Include in the output the line containing "label on the map" and each subsequent line of the records, through the end, transcribed exactly. Add nothing else.
*** Opening of SOURCE MATERIAL ***
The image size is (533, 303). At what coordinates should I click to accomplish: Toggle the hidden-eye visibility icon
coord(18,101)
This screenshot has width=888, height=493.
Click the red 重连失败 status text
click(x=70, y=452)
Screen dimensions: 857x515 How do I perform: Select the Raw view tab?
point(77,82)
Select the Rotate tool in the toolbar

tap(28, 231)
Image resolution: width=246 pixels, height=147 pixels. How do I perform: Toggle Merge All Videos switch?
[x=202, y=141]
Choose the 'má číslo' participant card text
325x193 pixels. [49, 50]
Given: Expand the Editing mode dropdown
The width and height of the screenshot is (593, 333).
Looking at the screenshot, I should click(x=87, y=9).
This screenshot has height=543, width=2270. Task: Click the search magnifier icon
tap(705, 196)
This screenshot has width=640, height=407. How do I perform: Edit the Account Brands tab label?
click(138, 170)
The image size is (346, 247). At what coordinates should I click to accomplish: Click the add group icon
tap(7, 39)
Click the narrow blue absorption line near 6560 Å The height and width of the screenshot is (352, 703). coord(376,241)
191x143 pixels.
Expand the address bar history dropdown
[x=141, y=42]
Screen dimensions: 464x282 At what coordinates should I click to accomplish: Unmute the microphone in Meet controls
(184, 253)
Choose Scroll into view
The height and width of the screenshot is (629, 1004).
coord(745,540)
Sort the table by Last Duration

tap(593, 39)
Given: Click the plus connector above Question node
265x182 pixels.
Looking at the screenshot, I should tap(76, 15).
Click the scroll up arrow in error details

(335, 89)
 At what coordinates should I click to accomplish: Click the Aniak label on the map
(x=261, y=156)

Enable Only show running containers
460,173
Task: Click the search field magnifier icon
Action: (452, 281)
*** Close of SOURCE MATERIAL ***
* **EXERCISE RESPONSE**
 At what coordinates should I click to accomplish: Click the Aniak label on the map
(x=261, y=156)

Enable Only show running containers
460,173
Task: Click the search field magnifier icon
Action: (452, 281)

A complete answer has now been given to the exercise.